[Problem details] Pull out of the data below the stretch of lines bounded by the one containing "Task: Open the jessicankosi username link" and the one containing "Select the copyright", both bounds included, unchanged.

(Material for the task Opens)

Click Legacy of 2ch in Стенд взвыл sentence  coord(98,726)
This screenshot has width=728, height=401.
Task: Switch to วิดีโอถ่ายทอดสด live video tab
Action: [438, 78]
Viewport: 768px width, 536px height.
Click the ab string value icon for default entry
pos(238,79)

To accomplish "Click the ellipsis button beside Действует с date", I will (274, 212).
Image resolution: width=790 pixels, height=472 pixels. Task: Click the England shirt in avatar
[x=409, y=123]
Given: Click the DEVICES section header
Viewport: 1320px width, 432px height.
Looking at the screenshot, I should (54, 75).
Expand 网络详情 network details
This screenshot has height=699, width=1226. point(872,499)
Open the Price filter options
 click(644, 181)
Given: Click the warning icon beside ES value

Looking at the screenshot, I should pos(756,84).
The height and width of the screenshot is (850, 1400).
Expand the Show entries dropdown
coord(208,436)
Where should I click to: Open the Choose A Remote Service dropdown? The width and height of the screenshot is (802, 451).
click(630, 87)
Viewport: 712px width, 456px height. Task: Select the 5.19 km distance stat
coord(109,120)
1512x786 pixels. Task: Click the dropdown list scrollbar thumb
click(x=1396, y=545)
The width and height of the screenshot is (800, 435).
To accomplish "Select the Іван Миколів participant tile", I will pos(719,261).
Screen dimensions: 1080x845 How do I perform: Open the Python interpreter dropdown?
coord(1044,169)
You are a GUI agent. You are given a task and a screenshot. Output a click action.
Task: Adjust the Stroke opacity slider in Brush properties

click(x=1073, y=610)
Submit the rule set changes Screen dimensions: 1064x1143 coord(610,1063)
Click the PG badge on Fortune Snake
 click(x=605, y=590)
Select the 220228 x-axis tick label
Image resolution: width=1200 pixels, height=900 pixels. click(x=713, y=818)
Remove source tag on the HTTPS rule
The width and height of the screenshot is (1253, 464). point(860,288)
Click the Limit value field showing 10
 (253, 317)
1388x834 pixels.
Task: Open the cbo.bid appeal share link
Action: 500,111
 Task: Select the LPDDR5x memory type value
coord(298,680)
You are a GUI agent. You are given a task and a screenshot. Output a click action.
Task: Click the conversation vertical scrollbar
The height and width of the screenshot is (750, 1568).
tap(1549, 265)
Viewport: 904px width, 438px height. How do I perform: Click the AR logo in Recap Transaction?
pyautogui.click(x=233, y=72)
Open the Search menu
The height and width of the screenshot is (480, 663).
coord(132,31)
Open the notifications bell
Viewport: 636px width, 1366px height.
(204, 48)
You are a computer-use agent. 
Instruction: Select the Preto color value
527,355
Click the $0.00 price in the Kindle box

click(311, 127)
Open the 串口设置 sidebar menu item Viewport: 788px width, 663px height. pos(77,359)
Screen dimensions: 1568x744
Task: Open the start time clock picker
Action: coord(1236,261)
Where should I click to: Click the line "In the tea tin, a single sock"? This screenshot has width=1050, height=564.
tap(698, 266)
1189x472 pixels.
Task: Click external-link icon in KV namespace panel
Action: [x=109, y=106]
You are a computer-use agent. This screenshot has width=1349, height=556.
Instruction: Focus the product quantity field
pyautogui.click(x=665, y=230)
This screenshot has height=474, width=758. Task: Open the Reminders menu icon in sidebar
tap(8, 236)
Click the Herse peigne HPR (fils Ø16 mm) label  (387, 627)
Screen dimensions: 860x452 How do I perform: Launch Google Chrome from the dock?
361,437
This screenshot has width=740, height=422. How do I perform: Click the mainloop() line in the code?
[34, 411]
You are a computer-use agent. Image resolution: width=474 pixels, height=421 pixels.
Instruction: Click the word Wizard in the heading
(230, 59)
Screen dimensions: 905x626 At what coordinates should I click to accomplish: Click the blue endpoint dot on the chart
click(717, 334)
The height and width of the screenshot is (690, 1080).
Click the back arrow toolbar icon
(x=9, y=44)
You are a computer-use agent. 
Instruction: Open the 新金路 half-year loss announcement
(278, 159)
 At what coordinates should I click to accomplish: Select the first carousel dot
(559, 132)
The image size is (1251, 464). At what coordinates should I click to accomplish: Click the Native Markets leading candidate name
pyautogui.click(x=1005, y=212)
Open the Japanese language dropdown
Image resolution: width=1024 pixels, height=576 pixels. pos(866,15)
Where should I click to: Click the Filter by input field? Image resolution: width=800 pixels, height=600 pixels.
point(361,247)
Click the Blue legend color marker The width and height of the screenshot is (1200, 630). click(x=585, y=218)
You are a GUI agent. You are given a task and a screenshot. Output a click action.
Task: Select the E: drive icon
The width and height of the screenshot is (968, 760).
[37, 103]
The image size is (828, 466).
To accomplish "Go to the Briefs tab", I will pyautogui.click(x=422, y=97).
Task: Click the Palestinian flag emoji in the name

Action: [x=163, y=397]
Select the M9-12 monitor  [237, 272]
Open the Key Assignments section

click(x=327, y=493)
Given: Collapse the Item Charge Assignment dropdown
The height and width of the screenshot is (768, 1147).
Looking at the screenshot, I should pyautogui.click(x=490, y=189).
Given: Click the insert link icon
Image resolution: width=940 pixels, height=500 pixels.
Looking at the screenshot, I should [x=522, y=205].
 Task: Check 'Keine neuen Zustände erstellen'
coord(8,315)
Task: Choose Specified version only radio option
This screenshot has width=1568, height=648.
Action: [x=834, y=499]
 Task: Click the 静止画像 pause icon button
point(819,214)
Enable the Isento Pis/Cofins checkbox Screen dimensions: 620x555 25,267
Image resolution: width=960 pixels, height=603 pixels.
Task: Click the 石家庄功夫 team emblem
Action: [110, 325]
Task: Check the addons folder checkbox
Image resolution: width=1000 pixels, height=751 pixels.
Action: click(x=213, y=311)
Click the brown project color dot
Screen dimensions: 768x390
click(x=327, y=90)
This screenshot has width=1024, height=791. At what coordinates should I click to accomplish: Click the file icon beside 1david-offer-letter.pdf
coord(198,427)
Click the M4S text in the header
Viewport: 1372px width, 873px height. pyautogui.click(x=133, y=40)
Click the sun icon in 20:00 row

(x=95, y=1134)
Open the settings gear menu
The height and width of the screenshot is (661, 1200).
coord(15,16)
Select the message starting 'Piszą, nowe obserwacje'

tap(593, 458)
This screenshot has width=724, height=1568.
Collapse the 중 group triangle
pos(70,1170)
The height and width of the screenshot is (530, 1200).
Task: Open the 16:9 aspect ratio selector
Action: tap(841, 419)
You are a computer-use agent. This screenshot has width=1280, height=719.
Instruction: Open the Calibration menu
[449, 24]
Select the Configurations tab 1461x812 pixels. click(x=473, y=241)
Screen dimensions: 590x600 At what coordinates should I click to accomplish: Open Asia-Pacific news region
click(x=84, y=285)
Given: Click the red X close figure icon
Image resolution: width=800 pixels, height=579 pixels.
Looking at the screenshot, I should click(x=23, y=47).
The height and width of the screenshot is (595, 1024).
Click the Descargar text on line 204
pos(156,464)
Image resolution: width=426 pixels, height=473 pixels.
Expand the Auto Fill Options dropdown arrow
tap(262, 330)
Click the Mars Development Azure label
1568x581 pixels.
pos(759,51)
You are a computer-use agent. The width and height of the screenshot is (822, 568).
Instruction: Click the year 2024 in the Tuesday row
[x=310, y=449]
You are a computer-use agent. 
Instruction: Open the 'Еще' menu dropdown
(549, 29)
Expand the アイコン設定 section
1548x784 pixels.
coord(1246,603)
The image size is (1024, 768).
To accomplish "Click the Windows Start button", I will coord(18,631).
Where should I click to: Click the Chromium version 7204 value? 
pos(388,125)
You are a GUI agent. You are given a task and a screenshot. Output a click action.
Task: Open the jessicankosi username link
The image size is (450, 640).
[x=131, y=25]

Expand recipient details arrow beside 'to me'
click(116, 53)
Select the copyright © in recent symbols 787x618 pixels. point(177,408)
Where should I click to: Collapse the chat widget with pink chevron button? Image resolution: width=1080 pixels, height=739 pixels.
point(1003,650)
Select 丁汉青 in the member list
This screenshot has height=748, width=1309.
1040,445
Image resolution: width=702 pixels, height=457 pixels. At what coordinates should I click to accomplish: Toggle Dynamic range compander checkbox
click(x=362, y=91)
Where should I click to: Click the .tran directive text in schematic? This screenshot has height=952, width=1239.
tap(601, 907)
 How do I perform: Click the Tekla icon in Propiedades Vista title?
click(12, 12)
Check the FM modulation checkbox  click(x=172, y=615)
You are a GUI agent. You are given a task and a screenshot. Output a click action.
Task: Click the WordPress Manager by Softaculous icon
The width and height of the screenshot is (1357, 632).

(Material for the task Closes)

[Answer for this exercise]
Task: Open the jessicankosi username link
The image size is (450, 640).
[x=131, y=25]

Expand recipient details arrow beside 'to me'
click(116, 53)
Select the copyright © in recent symbols 787x618 pixels. point(177,408)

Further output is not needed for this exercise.